> _SOURCE EXTRACT_:

-.-.-

Figure 2. Replicated Reactome pathways for CAD using i-GSEA4GWAS with a 100kb mapping interval.

Figure 2

Replicated pathways are represented in a hierarchical Reactome pathway diagram. Top-level pathways, representing core biological processes, are listed to the left, and sub-levels corresponding to each top level are illustrated progressively to the right. The 9 top-level pathways that contain at least one replicated pathway (top-level and/or sub-levels) are shown. No sub-level pathways are shown to the right of the last replicated pathway. Pathways are color coded according to their gene-set enrichment p-value from the replication stage as indicated in the legend. A p <0.05 corresponds to an FDR <12.5%. Pathways containing less than 10 or greater than 200 genes were not tested. Replicated pathways with >50% overlap of genes with other replicated pathways are also identified as indicated in the legend.

About a third of the 32 replicated pathways were also significant in Stage 2 (p<0.05) after correcting for linkage disequilibrium between the SNPs, by analyzing SNPs pruned genome-wide at either r2>0.5 or r2>0.2 (Table SII, online-only Data Supplement). The pathways that were in common to all three pruned and unpruned SNP analyses were ‘Toll receptor cascades’, ‘degradation of the extracellular matrix’, ‘lipid digestion, mobilization and transport’, and ‘lipoprotein metabolism’, While the association of these pathways may be of higher confidence, pruning of SNPs may also lead to loss of power due to significant reduction in SNP number (5-15% of unpruned SNPs) and to the fact that the pruning was agnostic to the actual CAD SNP association p-values. Hence, for downstream gene and network analyses we chose to use the full set of 19 pathways that replicated with the unpruned list of SNPs.

-.-.-

> _EXTRACTED INFORMATION_:
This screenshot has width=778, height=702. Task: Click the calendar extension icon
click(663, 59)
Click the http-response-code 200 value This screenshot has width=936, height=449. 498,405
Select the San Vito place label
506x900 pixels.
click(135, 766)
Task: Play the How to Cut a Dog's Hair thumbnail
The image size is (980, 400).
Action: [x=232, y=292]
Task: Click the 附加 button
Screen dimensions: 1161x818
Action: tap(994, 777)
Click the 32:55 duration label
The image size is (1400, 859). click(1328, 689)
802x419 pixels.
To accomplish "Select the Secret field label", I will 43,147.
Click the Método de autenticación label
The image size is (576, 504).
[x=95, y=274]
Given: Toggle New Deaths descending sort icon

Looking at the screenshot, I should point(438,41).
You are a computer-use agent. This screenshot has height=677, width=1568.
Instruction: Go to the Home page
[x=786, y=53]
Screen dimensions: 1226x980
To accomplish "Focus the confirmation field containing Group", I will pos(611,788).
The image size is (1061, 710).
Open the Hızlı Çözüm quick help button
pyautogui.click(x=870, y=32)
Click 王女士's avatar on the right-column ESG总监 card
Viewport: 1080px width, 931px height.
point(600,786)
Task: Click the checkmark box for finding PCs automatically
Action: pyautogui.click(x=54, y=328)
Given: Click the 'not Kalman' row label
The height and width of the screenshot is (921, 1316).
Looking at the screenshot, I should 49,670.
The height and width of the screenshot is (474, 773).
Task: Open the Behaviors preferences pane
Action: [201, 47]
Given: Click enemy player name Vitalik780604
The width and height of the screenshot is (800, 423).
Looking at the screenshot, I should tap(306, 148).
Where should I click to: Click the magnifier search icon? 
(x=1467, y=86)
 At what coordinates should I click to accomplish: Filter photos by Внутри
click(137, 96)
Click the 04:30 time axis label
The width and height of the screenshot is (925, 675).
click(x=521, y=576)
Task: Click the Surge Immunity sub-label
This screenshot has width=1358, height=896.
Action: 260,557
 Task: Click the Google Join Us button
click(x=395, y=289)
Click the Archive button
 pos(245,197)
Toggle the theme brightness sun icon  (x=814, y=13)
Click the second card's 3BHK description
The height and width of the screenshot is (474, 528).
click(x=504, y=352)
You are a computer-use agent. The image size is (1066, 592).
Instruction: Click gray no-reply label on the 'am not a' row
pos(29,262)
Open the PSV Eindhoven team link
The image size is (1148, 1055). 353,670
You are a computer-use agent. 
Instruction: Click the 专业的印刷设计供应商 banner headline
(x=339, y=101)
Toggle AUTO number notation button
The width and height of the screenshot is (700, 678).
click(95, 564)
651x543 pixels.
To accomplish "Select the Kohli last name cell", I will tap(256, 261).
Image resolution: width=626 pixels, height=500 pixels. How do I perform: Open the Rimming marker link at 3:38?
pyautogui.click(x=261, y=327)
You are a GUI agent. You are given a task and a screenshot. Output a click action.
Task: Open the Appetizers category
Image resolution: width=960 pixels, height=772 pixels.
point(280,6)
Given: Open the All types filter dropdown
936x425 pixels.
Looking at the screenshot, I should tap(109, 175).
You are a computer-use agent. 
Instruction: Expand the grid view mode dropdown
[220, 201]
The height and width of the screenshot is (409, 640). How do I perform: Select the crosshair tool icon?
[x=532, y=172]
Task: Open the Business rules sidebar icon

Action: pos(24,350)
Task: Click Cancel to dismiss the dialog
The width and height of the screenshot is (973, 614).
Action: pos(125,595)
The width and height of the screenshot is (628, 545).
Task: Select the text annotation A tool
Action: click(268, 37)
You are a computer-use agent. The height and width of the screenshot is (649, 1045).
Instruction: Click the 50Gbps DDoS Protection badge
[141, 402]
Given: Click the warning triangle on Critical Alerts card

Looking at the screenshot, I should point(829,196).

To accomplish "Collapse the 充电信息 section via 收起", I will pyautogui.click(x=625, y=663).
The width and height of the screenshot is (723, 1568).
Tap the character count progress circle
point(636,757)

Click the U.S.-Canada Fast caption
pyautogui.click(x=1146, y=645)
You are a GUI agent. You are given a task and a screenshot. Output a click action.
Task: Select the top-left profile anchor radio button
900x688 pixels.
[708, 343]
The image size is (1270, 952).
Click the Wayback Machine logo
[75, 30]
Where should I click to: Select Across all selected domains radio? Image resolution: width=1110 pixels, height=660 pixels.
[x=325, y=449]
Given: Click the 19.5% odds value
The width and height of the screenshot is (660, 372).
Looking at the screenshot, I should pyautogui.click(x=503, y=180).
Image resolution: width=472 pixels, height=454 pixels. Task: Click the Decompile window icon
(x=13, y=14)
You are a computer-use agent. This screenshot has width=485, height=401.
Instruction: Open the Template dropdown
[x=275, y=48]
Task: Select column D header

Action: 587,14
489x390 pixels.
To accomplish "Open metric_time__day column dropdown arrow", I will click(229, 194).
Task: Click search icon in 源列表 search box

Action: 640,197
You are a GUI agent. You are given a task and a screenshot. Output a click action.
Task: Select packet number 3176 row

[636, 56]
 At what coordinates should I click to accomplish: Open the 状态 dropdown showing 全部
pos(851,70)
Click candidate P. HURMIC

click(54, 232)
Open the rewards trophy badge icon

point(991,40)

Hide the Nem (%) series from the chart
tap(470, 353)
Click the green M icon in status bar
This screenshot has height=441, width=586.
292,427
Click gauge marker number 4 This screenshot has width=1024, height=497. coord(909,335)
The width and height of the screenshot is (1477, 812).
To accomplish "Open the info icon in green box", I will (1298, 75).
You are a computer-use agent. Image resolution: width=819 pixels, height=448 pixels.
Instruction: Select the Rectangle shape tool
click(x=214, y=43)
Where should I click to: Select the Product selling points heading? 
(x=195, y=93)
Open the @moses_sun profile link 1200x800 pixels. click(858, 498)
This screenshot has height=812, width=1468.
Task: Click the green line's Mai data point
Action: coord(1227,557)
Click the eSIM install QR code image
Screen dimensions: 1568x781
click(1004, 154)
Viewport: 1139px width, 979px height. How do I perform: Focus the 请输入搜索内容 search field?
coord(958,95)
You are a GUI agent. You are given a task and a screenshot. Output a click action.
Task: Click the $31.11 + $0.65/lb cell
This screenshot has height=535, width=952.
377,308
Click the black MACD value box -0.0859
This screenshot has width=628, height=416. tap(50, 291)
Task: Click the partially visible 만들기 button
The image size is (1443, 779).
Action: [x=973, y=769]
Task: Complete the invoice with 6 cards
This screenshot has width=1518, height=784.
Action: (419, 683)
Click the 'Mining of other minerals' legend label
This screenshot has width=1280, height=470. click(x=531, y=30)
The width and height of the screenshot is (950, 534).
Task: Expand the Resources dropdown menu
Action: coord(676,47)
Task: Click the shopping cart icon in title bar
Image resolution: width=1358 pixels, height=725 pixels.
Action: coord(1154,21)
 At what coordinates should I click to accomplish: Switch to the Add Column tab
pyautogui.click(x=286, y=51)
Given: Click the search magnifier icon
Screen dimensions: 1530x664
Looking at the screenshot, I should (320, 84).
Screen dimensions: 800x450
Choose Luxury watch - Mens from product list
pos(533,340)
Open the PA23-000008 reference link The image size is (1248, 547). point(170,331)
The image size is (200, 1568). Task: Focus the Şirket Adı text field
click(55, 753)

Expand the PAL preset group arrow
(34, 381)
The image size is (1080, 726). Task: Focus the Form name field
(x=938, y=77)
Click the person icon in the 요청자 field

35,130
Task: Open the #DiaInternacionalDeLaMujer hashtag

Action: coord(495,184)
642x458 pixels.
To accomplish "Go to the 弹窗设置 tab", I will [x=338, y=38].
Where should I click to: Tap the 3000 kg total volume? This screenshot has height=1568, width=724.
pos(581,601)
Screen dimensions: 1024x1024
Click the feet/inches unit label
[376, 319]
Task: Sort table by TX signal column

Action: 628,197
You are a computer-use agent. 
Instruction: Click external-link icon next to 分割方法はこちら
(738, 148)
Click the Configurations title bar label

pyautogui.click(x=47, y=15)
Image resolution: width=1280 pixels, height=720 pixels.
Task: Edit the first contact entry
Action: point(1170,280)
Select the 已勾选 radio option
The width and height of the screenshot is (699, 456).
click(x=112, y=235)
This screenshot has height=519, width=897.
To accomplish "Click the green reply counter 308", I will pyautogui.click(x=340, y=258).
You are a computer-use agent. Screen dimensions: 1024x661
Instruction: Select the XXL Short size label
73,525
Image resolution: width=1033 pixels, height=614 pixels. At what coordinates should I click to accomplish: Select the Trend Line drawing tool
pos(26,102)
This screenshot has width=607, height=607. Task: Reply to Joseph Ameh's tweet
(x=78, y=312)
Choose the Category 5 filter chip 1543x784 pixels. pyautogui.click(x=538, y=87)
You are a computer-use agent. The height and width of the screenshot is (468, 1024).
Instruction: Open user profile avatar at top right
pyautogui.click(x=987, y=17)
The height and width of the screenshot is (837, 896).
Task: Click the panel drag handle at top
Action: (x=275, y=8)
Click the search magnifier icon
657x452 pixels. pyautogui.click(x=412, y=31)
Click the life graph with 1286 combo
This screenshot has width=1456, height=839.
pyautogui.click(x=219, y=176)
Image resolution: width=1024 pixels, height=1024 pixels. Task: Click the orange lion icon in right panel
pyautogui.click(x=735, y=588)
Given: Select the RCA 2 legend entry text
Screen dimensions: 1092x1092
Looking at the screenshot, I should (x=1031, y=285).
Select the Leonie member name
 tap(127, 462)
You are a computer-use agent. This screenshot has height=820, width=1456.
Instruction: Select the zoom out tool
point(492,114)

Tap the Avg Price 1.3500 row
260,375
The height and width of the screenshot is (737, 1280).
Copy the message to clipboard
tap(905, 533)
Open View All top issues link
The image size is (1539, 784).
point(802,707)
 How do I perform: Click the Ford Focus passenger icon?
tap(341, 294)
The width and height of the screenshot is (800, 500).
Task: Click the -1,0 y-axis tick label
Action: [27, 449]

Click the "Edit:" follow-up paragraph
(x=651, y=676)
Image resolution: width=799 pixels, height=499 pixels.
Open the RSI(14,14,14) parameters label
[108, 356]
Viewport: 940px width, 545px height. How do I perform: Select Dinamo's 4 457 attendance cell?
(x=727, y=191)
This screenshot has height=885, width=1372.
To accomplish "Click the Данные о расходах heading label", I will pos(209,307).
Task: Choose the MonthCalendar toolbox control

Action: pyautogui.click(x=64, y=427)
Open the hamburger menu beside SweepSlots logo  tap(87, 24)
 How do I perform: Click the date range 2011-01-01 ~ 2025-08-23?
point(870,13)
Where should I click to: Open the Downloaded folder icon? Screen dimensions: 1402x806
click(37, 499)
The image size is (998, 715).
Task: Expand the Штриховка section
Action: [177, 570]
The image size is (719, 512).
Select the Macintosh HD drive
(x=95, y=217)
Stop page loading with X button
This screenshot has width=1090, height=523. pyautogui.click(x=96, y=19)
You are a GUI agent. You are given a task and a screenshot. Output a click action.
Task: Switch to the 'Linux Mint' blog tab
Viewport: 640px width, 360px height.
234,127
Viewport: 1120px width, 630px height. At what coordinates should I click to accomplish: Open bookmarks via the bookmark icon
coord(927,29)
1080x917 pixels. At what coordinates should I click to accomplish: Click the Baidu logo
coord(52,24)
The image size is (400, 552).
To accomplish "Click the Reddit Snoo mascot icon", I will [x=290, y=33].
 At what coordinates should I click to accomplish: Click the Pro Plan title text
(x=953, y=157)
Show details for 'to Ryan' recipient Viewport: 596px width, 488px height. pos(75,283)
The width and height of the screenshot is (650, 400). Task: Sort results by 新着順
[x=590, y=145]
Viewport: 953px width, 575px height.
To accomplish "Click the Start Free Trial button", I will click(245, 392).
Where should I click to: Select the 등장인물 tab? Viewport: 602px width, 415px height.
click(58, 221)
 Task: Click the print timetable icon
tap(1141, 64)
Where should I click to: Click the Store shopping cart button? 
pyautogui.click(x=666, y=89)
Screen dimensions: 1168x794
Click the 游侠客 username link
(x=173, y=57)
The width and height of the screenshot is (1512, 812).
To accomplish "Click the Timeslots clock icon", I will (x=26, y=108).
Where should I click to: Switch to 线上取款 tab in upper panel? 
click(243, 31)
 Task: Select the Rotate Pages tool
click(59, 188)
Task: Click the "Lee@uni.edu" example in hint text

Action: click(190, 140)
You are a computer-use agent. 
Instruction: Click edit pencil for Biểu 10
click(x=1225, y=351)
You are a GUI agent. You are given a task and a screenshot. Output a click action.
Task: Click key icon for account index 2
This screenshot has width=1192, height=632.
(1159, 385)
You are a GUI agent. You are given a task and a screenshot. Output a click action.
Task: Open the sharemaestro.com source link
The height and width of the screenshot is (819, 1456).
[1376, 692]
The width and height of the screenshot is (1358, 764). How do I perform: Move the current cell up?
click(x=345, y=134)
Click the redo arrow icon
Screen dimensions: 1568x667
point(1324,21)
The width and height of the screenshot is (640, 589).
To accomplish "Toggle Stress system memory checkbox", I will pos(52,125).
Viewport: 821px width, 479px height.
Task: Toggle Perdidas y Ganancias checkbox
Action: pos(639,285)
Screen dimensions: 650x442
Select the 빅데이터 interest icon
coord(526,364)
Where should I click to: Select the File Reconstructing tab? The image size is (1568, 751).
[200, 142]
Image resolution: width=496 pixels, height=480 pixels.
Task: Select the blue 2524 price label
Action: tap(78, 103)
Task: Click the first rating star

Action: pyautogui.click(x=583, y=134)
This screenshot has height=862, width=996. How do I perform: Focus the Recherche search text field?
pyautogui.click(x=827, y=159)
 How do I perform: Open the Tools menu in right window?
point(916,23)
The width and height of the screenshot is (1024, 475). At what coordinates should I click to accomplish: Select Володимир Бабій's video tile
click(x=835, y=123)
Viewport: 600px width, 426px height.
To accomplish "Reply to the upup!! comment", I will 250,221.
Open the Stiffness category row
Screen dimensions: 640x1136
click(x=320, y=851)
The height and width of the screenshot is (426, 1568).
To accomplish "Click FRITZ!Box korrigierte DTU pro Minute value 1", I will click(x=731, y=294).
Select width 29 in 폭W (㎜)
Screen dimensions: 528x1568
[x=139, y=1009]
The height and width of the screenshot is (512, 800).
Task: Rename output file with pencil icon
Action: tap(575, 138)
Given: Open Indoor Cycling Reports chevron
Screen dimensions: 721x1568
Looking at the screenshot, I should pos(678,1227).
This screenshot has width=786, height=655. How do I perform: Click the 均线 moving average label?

-.-.-

> _APPLY WHAT YOU READ_:
1) Reproduce the section of the passage on replicated CAD pathways that begins with the words containing "About a third" and ends with "list of SNPs.".
2) Write the next part of the passage on replicated CAD pathways, starting after its final sentence.

> _ANSWERS_:
1)
About a third of the 32 replicated pathways were also significant in Stage 2 (p<0.05) after correcting for linkage disequilibrium between the SNPs, by analyzing SNPs pruned genome-wide at either r2>0.5 or r2>0.2 (Table SII, online-only Data Supplement). The pathways that were in common to all three pruned and unpruned SNP analyses were ‘Toll receptor cascades’, ‘degradation of the extracellular matrix’, ‘lipid digestion, mobilization and transport’, and ‘lipoprotein metabolism’, While the association of these pathways may be of higher confidence, pruning of SNPs may also lead to loss of power due to significant reduction in SNP number (5-15% of unpruned SNPs) and to the fact that the pruning was agnostic to the actual CAD SNP association p-values. Hence, for downstream gene and network analyses we chose to use the full set of 19 pathways that replicated with the unpruned list of SNPs.

2)
Lastly, we examined the possible effect of LD among genes leading to inflated significance scores for the replicated pathways by considering the extent of LD among the gene-tagging (best scoring) SNPs for all genes in a pathway. The extent of LD among the most significant SNPs was found to be minimal. Specifically, of all the SNPs tested, we found only 2 SNP pairs with an r2 >0.8, observed across 3 pathways. Even at the more permissive r2 threshold of 0.2, only 4 SNP pairs were observed across 5 pathways (Table SIII, online-only Data Supplement).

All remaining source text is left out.